All’interno di questa logica, il dissenso trovò le sue origini come fenomeno
letterario, ossia passò attraverso la riflessione degli scrittori e poi degli
artisti sulla possibilità di coniugare il regime socialista con la libertà di
creazione. Ciò condusse alla ricerca di vie alternative a quelle del canone
scrittorio del realismo socialista (anche se, paradossalmente, l’opera di
maggior impatto di Aleksandr Solzenicyn, Una giornata di Ivan Denisovic, segue tutti gli statuti del realismo socialista) e,
allargando la riflessione, a nuove vie nel rapporto tra uomo-cittadino e
potere. Tutto questo venne colto allora proprio da Carlo Ripa di Meana, che
ebbe la capacità e anche una forte dose di volontà di organizzare una
manifestazione sul dissenso (un fenomeno divenuto negli anni Settanta del
Novecento prettamente politico) proprio nell’ambito di un evento culturale di
primaria importanza.
Se tutto ciò è
vero, e lo è, il fenomeno appare comunque più complesso e merita ulteriori
riflessioni, che devono esulare dal solo contesto politico e culturale di cui
si è detto. Intorno ai nomi più noti del dissenso letterario, artistico e
quindi politico, infatti, troviamo una grande e imponderabile massa di persone che
vivendo in un determinato modo avevano atteggiamenti di dissenso. Tali atteggiamenti si possono sintetizzare in una
esistenza che non è sbagliato definire boheme, quasi da infiltrati all’interno
delle maglie della società conformista, dove trovavano ricovero e riparo.

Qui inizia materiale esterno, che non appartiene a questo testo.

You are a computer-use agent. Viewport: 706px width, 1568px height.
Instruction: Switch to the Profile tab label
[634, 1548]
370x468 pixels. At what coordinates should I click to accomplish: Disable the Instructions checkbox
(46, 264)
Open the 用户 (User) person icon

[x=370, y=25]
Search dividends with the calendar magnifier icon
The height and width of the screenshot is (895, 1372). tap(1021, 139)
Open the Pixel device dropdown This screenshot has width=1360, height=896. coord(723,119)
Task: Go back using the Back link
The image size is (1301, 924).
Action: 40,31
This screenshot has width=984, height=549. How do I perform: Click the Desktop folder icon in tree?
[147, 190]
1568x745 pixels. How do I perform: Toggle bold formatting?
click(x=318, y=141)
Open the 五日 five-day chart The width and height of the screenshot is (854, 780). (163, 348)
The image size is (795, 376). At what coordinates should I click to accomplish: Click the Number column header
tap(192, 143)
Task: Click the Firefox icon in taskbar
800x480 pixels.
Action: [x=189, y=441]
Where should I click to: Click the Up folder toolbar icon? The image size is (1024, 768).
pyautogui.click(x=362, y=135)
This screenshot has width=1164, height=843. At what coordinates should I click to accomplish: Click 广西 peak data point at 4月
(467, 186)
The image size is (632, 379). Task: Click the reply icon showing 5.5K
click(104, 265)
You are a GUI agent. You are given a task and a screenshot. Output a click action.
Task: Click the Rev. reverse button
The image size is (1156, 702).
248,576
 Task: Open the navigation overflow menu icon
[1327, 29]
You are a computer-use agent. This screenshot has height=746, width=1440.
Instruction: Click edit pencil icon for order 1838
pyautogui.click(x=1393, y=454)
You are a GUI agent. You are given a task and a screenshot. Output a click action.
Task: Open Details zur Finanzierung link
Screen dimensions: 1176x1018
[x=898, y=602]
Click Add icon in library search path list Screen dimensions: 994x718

Questi
soggetti spesso non lavoravano ufficialmente (in Urss venne promulgata una
legge sul cosiddetto “parassitismo” con la quale si colpì anche il futuro
premio Nobel per la letteratura Josif Brodskij quando era ancora un ragazzo) e conducevano
una propria esistenza “parallela” a quella ufficiale. Senza entrare nel
dettaglio di questa vita che creò anch’essa dei “canoni”, ossia un certo tipo
di conformismo “da dissidente”, (per cui, per esempio a Mosca tutte le cucine
dei dissidenti erano provviste di barattoli con spezie che non esistevano in
quelle di Leningrado), in termini economici si può affermare che i boheme non partecipavano attivamente al prodotto interno lordo.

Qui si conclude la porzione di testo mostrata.